___ Given information ___

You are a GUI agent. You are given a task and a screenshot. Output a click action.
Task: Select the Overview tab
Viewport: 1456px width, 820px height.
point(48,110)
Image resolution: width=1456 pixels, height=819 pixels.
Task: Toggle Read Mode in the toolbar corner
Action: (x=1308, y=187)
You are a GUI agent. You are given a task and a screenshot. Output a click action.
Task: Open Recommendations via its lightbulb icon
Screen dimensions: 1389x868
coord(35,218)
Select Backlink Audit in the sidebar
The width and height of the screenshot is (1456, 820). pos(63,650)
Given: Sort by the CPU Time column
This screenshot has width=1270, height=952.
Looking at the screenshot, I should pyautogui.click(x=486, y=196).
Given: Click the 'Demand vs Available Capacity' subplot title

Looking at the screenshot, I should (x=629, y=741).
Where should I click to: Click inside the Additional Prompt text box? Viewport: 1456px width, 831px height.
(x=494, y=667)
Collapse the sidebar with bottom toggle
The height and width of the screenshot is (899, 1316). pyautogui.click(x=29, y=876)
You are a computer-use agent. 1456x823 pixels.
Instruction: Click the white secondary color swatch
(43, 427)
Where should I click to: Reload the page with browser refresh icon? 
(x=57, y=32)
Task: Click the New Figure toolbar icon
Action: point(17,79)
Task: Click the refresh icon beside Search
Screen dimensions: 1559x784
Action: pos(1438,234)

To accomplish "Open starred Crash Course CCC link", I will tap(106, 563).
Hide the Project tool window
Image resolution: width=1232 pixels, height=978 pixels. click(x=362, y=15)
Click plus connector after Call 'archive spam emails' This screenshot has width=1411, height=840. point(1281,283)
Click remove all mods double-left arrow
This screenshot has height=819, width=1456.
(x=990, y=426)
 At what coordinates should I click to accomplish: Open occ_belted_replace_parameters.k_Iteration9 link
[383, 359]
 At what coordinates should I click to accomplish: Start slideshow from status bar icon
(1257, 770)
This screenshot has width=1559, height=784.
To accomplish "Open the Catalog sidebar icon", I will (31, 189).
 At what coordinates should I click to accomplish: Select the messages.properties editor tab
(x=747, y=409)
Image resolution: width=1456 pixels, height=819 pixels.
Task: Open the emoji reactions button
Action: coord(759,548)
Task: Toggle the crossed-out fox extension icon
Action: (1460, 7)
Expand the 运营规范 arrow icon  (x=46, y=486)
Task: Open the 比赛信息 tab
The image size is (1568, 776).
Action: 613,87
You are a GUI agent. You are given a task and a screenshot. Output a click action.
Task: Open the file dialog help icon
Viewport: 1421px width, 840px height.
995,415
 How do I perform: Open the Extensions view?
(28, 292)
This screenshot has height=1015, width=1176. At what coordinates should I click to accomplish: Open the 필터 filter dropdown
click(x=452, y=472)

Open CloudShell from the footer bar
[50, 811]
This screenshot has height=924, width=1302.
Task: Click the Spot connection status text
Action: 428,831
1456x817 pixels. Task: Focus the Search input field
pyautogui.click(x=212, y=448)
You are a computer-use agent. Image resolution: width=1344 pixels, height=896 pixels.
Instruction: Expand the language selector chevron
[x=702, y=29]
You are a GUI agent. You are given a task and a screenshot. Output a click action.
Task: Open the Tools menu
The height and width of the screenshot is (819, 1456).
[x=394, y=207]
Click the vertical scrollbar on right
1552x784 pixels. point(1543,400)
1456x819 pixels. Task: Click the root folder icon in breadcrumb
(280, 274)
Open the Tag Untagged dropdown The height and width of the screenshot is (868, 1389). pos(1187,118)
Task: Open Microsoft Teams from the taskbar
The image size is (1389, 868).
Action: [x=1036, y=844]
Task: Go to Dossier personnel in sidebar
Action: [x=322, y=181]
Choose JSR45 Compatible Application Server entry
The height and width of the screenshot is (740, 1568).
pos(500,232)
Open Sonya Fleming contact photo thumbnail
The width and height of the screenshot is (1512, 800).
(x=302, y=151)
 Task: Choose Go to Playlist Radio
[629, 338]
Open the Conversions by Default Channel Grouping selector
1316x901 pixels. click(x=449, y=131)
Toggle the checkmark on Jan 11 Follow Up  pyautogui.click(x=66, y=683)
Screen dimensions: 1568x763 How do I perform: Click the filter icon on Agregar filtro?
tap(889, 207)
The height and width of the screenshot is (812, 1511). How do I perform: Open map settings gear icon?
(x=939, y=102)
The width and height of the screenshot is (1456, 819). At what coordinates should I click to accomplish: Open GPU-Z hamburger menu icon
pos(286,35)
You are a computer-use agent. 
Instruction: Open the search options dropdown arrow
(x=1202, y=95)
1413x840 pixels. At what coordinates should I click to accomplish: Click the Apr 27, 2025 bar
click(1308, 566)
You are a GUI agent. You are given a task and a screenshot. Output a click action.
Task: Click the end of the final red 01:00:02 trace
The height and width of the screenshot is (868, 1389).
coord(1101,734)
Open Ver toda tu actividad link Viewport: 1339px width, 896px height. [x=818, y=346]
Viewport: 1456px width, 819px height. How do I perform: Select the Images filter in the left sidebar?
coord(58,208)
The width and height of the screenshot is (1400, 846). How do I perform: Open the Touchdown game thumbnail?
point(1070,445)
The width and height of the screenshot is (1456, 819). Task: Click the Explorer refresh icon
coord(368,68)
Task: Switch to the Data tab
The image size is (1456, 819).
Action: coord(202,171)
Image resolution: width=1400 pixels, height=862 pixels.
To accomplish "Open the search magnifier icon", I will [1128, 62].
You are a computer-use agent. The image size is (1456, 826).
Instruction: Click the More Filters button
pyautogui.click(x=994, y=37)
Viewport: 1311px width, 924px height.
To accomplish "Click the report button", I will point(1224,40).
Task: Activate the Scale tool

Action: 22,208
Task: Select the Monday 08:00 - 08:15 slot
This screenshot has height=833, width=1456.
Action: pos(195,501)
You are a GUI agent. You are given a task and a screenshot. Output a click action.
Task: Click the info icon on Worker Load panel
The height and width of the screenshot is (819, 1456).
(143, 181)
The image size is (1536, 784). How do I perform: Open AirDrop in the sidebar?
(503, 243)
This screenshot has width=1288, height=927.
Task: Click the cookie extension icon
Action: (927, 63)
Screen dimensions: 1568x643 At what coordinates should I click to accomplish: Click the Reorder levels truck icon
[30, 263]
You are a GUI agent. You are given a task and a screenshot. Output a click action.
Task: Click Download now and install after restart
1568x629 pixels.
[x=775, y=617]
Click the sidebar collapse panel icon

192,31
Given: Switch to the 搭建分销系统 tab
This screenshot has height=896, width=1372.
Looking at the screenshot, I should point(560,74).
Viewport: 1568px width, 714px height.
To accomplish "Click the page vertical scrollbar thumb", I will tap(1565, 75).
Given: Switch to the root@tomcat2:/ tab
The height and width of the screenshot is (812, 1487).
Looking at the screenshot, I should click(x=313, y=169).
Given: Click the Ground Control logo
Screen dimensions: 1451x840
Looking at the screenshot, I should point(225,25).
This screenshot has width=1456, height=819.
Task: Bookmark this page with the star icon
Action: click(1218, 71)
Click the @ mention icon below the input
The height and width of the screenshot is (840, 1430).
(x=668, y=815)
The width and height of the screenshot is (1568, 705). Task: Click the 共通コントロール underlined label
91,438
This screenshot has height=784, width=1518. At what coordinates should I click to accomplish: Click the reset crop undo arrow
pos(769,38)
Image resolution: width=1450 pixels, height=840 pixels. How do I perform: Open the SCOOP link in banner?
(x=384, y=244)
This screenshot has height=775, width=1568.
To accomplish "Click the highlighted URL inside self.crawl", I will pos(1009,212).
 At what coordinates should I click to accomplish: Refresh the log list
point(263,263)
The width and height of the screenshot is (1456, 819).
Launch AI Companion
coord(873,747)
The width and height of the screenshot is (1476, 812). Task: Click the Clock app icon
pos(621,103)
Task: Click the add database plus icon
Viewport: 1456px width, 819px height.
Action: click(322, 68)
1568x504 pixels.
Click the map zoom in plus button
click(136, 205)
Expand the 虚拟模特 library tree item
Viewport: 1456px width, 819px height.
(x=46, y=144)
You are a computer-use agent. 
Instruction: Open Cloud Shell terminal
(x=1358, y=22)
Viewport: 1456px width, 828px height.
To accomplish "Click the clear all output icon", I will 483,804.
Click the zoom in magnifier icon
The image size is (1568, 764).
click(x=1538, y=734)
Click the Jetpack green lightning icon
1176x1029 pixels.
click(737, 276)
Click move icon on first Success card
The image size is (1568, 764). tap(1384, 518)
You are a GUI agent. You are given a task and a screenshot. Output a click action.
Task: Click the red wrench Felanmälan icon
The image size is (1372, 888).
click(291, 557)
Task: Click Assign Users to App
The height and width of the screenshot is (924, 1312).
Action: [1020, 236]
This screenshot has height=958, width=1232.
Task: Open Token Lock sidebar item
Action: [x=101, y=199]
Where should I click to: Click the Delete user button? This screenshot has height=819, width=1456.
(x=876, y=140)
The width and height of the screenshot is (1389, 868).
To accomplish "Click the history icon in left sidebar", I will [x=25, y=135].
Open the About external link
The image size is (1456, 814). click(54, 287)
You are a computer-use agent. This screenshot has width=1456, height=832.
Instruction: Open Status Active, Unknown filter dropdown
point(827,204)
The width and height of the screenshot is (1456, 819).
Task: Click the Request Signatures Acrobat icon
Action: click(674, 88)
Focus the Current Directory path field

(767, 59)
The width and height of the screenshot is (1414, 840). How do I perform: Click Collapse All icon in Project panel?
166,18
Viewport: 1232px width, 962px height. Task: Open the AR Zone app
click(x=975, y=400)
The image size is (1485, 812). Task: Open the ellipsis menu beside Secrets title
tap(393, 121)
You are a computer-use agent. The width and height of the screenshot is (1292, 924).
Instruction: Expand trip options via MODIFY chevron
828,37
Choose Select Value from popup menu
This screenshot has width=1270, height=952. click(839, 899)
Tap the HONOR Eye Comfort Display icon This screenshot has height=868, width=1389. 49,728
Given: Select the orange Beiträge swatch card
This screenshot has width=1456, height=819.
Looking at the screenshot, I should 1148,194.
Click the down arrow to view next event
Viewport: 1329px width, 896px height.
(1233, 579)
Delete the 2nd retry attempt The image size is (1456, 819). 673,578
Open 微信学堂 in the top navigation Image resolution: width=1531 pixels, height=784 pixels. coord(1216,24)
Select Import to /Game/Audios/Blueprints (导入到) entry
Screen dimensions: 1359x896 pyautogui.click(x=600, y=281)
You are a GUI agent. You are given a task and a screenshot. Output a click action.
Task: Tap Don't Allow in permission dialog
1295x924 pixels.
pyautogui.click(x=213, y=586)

___

### Your goal
Set down, unchanged, only those lines above that fall between the line with "Task: Click the end" and the line with "Viewport: 1311px width, 924px height.", the two end lines included.

### Task response
Task: Click the end of the final red 01:00:02 trace
The height and width of the screenshot is (868, 1389).
coord(1101,734)
Open Ver toda tu actividad link Viewport: 1339px width, 896px height. [x=818, y=346]
Viewport: 1456px width, 819px height. How do I perform: Select the Images filter in the left sidebar?
coord(58,208)
The width and height of the screenshot is (1400, 846). How do I perform: Open the Touchdown game thumbnail?
point(1070,445)
The width and height of the screenshot is (1456, 819). Task: Click the Explorer refresh icon
coord(368,68)
Task: Switch to the Data tab
The image size is (1456, 819).
Action: coord(202,171)
Image resolution: width=1400 pixels, height=862 pixels.
To accomplish "Open the search magnifier icon", I will [1128, 62].
You are a computer-use agent. The image size is (1456, 826).
Instruction: Click the More Filters button
pyautogui.click(x=994, y=37)
Viewport: 1311px width, 924px height.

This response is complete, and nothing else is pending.